Durante o Verão, o Papa Francisco aprovou uma nova formulação da norma do Catecismo da Igreja Católica relativa à pena de morte. O assunto passou despercebido, mas voltamos a ele pois nos parece que deve ser assinalado.
Por Jorge Teixeira da Cunha
Como sabemos, havia uma ambiguidade relativa a essa matéria cuja clarificação era pedida por diversas instâncias da Igreja e mesmo de movimentos humanistas. Eis a nova formulação que foi aprovada: “A Igreja ensina, à luz do Evangelho, que a pena de morte é inadmissível, porque atenta contra a inviolabilidade e dignidade da pessoa, e empenha-se com determinação a favor da sua abolição em todo o mundo” (Catecismo, n. 2267).

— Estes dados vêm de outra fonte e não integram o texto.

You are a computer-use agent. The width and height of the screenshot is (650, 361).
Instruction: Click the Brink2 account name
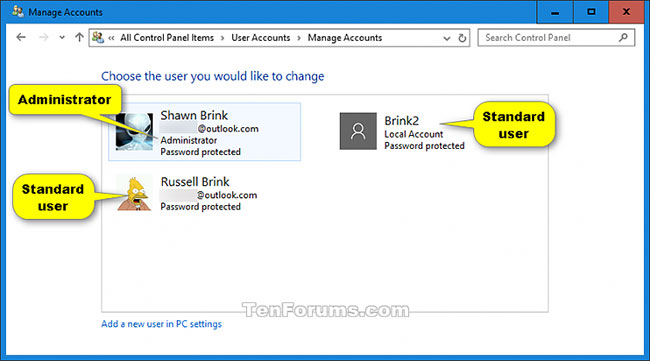(401, 121)
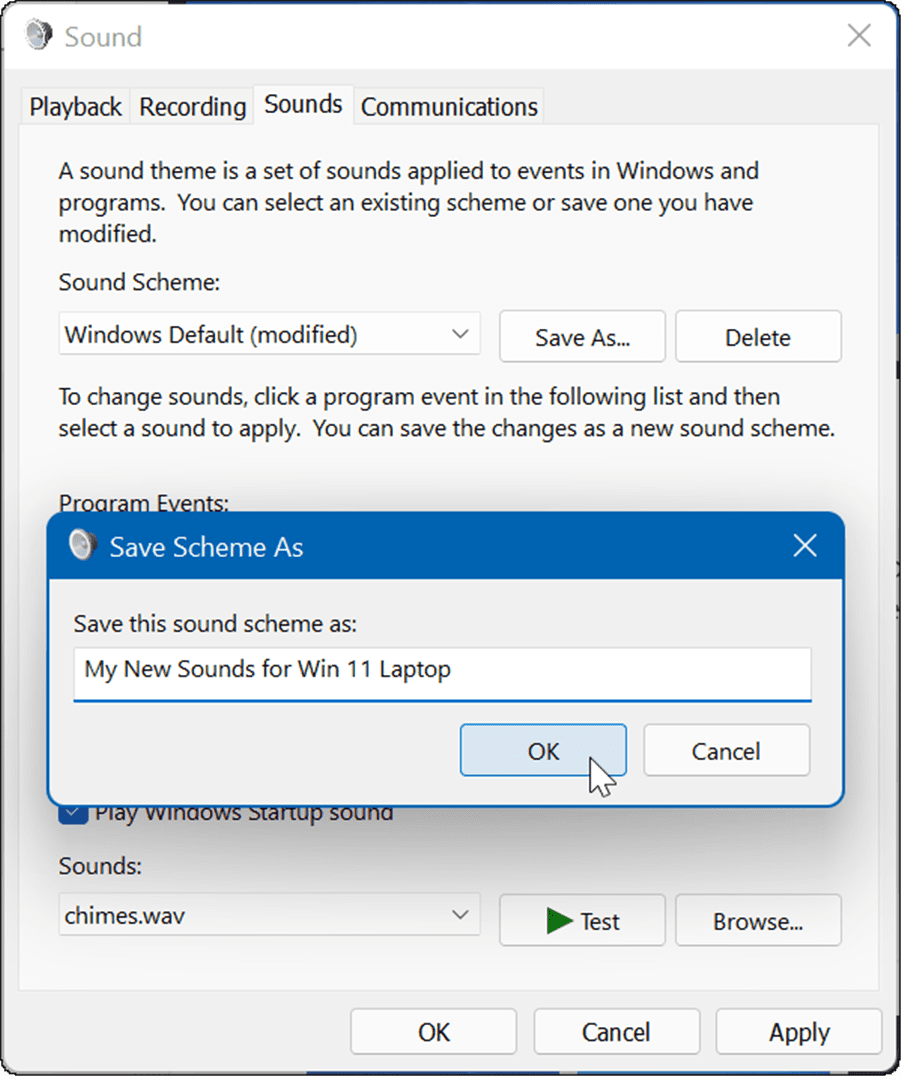The width and height of the screenshot is (901, 1076).
Task: Click the speaker icon on the Save Scheme As dialog
Action: click(81, 545)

A nosso ver, trata-se de uma formulação corajosa que supera a maneira de falar anterior, engenhosa, que deixava a porta meio aberta para não romper com a tradição nem afrontar os católicos que são a favor dessa forma de penalizar crimes muito graves. Agora apresenta a norma da inadmissibilidade sem fazer mais distinções e propõe que os cristãos, com boas e suas razões, se empenhem no movimento abolicionista.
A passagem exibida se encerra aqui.